Gun and getaway driver. Check.
Covering a tattoo emblazoned on your arm with your name. Woops.
Gary Gilbee, 28, faces charges for his alleged involvement in a home invasion and robbery at Moffat Beach in July, 2009.
But girlfriend Stephanie Alexandra Wallis, the getaway driver, was sentenced to two years in jail with immediate parole at Maroochydore District Court yesterday.
Crown prosecutor Nicholas Hanly said Mr Gilbee and his friend Clayton Backman, 19, had “formed a plan to rob or roll someone for the purposes of obtaining money for drugs” while drinking.
He said Wallis, 20, drove the pair to a Queen Street home – where a father, son and two daughters were in their respective bedrooms – about 10.45pm.
Mr Hanly said one of the daughters and her boyfriend answered a knock at the door where they were allegedly confronted by Mr Gilbee wearing a t-shirt tied around his face with only his eyes showing and carrying a sawn-off shotgun.
He said he was saying, “where’s the money?” repeatedly.
Mr Hanly said the daughter recognised the intruder by a tattoo on his forearm and said, “Gary, I don’t know what you are talking about”.
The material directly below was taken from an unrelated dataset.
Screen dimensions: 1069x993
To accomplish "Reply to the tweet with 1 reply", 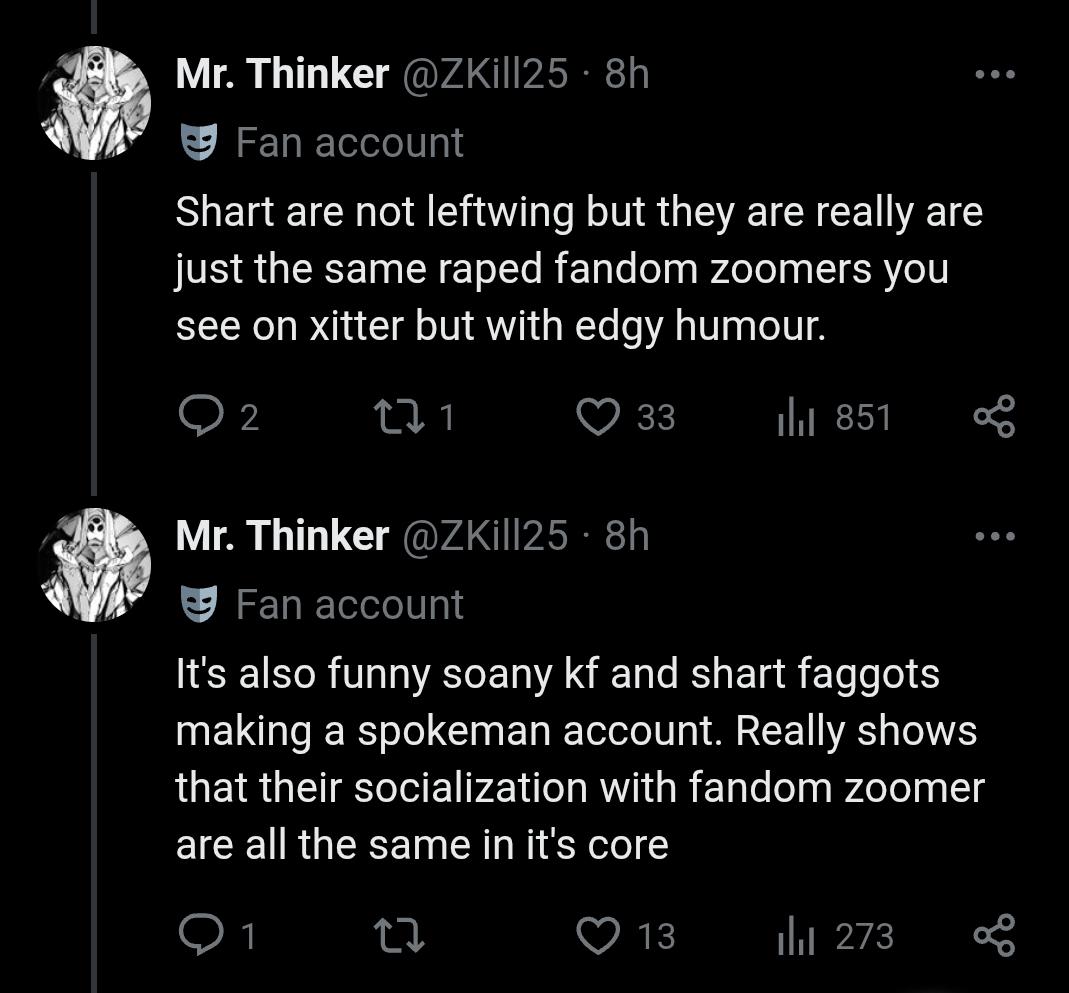I will click(x=200, y=936).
He said Mr Gilbee allegedly replied, “Now that you know my name ... I’ll shoot you if you don’t keep your mouth shut”.
Mr Hanly said Mr Gilbee and Mr Backman then entered the room of the son who woke to see a person standing next to his bed.
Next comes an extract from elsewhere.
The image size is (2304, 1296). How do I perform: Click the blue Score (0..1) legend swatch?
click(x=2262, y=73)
He said Mr Gilbee allegedly punched him in the face and asked for money.
Mr Hanly said that victim also said, “Gazza, what are you doing?” because he recognised him.
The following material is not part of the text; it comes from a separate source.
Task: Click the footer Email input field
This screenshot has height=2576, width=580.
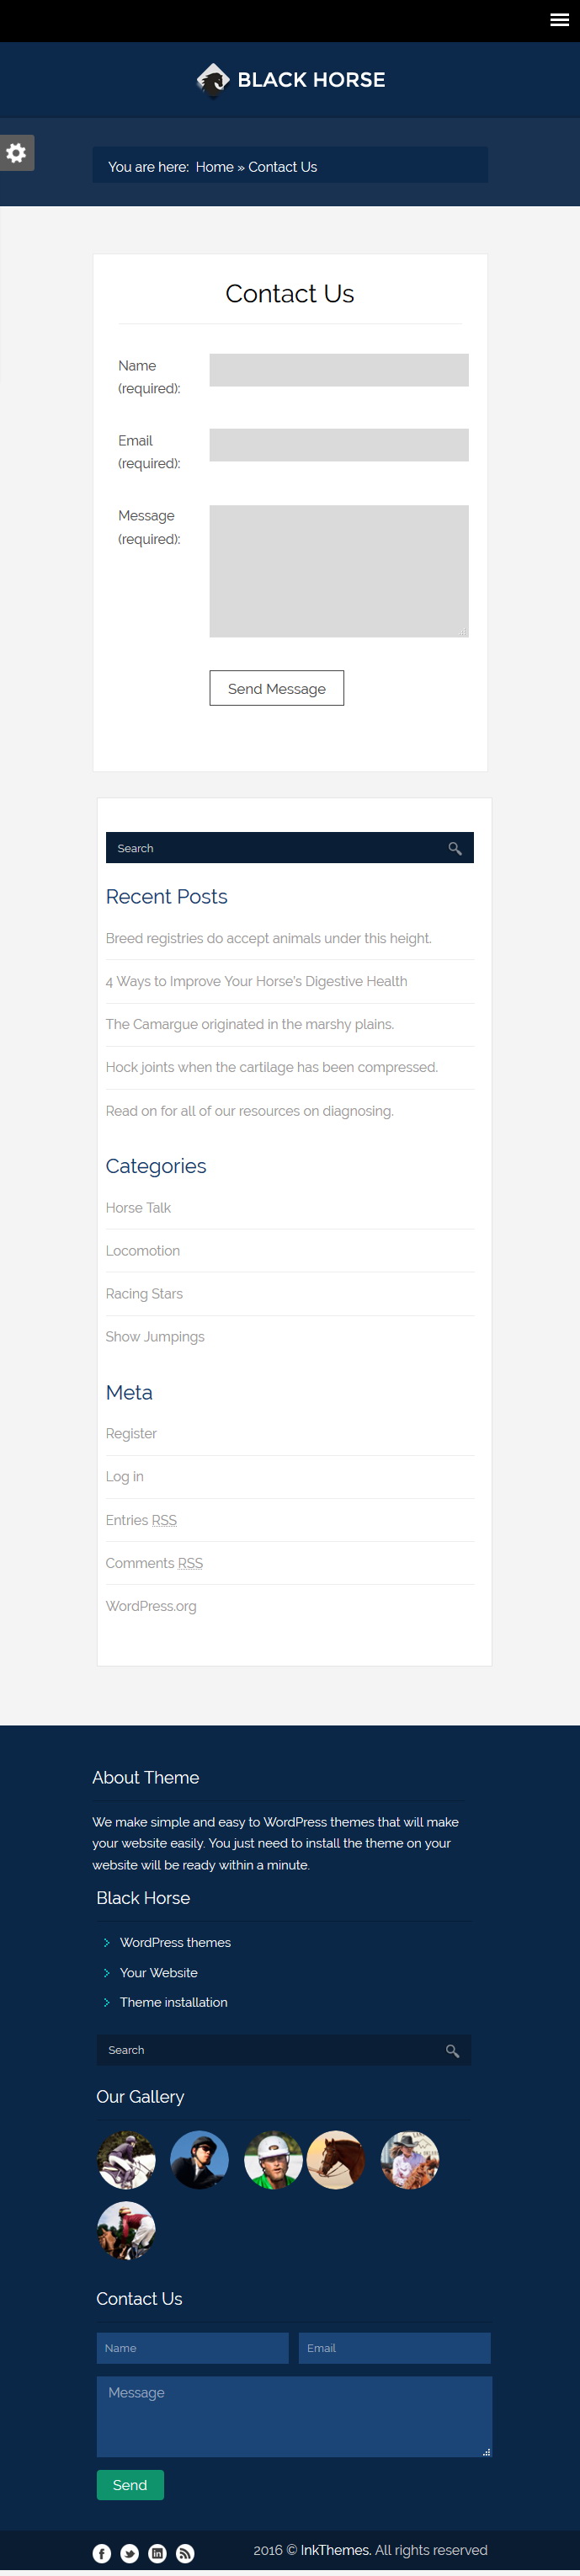Action: point(395,2348)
He said the father entered the room with a baseball bat and the family fled.
Mr Hanly said the pair took cash, phone and jewellery which were mostly recovered.
He said Wallis, though initially denying her involvement, and Mr Backman confessed to police.
“She was the driver and waited in the car around the corner,” he said.
“She played a role in what can only be described as a very serious home invasion.
“Home invasions destroy the notion of safety in one’s home, and forever affect the ability of an individual’s right to enjoy their home surroundings without fear.”
Barrister David James said his client had since been diagnosed with ADHD and was responding well to medication.
He said she still had the support of her parents, who had warned her about associating with Mr Gilbee.
Judge John Robertson said the incident was “undoubtedly a terrifying and invasive offence” but noted “armed robbers had never been known for their high intelligence”.